Dairy producers in most exporting countries have stepped up production in response to high milk prices and falling feed costs. China, however, has mopped up those increases, and dairy product and milk prices will remain exceptionally strong at least through the first half of 2014. Several factors are expected to keep a reign on milk supply increases in the U.S., however.

International dairy prices increased from already high levels in the three months leading to mid-December and are expected to remain strong through at least the first half of 2014, according to a new report from Rabobank.

Producers in most exporting regions have responded to larger margins by increasing milk production, which has boosted export supply since September. That increase has largely been soaked up by China’s vigorous buying, leaving less product to go around and resulting in high international prices that have sidelined some buyers.

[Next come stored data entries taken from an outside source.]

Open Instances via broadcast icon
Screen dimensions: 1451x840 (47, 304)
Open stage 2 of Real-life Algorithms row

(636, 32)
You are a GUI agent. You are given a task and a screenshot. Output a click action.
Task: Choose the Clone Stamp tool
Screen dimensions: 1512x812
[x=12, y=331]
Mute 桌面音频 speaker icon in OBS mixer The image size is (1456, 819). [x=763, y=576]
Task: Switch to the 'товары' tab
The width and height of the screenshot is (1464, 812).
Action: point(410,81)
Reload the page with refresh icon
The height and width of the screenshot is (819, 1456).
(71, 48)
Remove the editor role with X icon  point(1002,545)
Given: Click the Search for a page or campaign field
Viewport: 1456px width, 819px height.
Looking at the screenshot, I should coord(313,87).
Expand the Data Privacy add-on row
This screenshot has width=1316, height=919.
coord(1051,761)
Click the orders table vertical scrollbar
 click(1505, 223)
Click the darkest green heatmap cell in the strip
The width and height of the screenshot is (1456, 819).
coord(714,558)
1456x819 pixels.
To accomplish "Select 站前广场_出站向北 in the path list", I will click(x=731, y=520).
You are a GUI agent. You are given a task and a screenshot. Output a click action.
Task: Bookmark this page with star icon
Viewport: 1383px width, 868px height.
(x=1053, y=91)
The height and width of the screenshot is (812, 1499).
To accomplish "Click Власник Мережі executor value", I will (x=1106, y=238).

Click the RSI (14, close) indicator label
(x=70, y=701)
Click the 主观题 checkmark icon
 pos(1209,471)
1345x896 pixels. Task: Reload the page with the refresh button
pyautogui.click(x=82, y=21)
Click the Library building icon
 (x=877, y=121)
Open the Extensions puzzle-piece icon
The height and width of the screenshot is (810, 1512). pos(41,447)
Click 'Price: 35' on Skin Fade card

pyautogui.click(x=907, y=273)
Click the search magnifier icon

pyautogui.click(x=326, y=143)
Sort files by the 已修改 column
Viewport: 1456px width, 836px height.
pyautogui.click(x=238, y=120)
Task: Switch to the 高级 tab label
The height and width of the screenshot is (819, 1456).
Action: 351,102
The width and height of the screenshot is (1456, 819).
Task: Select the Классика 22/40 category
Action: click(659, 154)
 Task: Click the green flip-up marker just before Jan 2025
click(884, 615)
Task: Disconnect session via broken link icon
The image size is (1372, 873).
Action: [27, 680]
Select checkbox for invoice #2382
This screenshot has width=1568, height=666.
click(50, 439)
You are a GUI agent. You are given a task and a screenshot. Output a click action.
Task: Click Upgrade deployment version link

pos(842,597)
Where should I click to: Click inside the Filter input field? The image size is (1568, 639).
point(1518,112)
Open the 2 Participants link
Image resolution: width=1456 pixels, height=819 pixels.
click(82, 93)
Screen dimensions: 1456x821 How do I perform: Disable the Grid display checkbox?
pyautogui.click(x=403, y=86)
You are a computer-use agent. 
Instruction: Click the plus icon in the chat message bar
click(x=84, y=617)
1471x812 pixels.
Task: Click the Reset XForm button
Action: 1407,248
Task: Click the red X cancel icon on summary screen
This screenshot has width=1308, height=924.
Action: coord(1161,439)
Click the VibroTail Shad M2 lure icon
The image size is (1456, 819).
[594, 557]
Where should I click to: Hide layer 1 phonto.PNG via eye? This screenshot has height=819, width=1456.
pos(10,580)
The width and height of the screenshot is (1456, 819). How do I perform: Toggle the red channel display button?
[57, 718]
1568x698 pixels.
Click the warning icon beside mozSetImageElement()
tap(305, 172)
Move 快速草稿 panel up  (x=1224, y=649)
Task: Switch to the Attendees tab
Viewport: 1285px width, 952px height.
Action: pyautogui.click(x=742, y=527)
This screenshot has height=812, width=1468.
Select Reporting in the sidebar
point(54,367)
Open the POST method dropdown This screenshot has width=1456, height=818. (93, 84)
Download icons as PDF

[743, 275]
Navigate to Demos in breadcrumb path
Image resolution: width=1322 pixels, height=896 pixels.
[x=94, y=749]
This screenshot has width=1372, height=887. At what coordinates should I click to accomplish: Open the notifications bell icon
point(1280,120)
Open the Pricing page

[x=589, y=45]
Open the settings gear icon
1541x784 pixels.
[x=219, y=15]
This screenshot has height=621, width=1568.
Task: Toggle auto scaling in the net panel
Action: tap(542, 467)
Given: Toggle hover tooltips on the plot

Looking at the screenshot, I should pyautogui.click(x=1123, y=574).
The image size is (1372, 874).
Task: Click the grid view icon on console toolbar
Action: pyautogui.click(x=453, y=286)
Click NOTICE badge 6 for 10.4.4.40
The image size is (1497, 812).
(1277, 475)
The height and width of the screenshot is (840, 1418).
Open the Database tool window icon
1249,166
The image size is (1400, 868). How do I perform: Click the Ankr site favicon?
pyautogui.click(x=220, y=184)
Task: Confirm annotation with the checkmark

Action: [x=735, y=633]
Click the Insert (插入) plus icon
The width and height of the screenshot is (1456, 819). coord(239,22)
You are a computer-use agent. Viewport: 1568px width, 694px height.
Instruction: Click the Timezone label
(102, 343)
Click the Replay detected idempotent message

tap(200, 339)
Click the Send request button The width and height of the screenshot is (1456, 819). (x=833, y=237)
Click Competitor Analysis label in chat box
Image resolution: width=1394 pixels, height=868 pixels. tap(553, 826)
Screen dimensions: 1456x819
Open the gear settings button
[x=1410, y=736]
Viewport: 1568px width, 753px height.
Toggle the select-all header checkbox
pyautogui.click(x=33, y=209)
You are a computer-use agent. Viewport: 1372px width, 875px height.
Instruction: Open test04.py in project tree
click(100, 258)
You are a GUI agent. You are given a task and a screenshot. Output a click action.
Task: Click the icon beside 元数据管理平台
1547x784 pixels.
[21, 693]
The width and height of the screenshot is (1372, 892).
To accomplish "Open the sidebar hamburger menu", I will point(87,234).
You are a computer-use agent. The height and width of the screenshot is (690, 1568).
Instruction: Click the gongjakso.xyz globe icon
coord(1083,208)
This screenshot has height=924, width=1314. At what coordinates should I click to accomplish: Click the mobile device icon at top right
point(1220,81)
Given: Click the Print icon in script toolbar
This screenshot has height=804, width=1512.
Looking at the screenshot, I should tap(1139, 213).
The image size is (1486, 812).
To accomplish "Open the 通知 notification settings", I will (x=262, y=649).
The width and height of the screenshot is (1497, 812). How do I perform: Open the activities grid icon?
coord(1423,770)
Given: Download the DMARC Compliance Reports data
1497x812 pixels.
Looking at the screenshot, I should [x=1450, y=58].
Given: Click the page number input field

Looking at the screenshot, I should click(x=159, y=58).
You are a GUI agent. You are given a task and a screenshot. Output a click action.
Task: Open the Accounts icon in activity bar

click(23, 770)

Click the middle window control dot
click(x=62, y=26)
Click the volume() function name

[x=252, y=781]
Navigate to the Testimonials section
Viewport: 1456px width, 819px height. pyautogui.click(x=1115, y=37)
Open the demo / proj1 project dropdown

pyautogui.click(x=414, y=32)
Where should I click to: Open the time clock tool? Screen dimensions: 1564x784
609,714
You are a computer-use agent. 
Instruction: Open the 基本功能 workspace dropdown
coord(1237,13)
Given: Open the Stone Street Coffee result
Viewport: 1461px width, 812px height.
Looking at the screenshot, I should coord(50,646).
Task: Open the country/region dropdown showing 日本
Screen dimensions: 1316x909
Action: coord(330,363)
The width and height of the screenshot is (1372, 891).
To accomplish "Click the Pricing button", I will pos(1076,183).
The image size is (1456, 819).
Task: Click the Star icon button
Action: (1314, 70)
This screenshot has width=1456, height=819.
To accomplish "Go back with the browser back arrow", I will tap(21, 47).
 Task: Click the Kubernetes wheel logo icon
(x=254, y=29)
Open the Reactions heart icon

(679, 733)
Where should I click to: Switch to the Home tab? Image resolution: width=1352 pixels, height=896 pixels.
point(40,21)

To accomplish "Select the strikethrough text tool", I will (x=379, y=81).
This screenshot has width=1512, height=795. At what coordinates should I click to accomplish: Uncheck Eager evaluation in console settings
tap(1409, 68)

With export supply only in the infancy of recovery, China mopping up whatever increase has been available and other buyers almost desperate to secure more product, Rabobank predicts 2014 will launch with exceptionally strong dairy product prices and extremely strong to record farm gate milk prices.

Strong milk prices and falling feed costs have already increased milk production in many exporting regions and will fuel more, but prices are expected to hold around current levels before easing in mid to late 2014 as inventories are replenished.

While exporting regions increased milk supply a total of 3 percent year over year in August and September, that response has been delayed in the U.S. Milk production here grew just 1 percent year over year in the September-October period.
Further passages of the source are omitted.